Laurel Kornfeld: 04/02/2014 05:56 CDT

Even if 2013FY27 is 761 km in diameter, it is clearly beyond the threshold for hydrostatic equilibrium and therefore yet another small planet. It's looking like Dr. Alan Stern has the most accurate understanding of our solar system as one that could have up to 900 planets! As technology improves and as more of these small planets come to perihelion, it is inevitable that more will be discovered.

Kevin Heider: 04/02/2014 06:33 CDT

I would like to know why Mike Brown is using a dimmer value for absolute magnitude (H) than the MPC. VP113: MPC=4.0, Brown=4.4. FY27: MPC=3.0, Brown=3.3.

DrKrypton: 04/03/2014 08:52 CDT

Put sattelites around them or on them.

Lionel: 04/08/2014 07:43 CDT

A really delightful fortnight of discoveries in our solar system! Biden, rings around Chariklo, FY27 and not least the underground sea inside Enceladus Also, @Mike Wrathell put things very well - very much agreed with all points he made about the IAU's 2006 decision.
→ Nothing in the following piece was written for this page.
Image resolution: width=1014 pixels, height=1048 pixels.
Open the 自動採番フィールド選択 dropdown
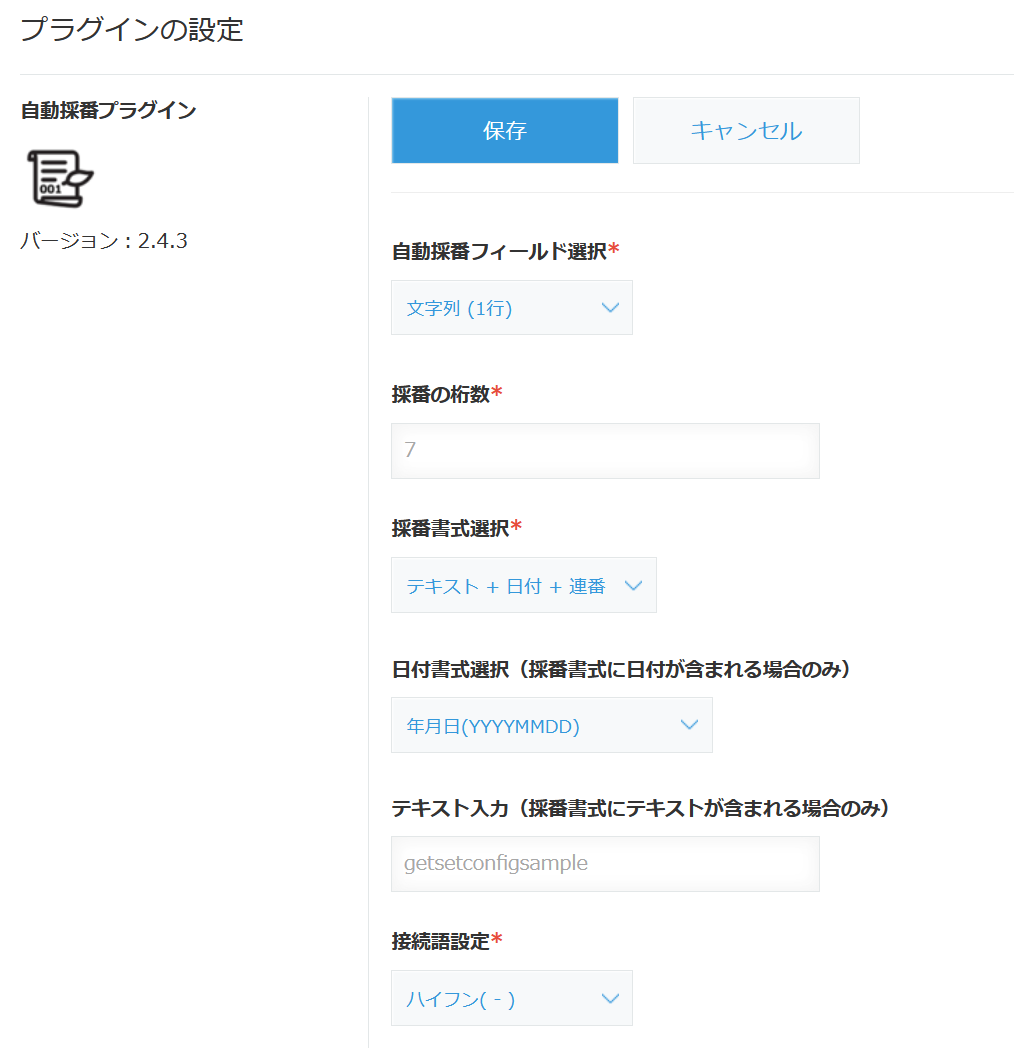coord(511,307)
Not just is it messed up that a dwarf star is a star and a dwarf galaxy is a galaxy but a dwarf planet not a planet, but also as the definition sits a rogue planet is also not a planet, and a Planet X of any size that we find beyond Neptune will not be a planet either, even if it's a super earth or gas giant. The naming system really doesn't serve Anyway congratulations to all involved in the science work that's led to these latest discoveries!

Chang: 04/10/2014 07:48 CDT

Should that be the TENTH "brightest object beyond Neptune" rather than the ninth? I think you omit Charon from your list.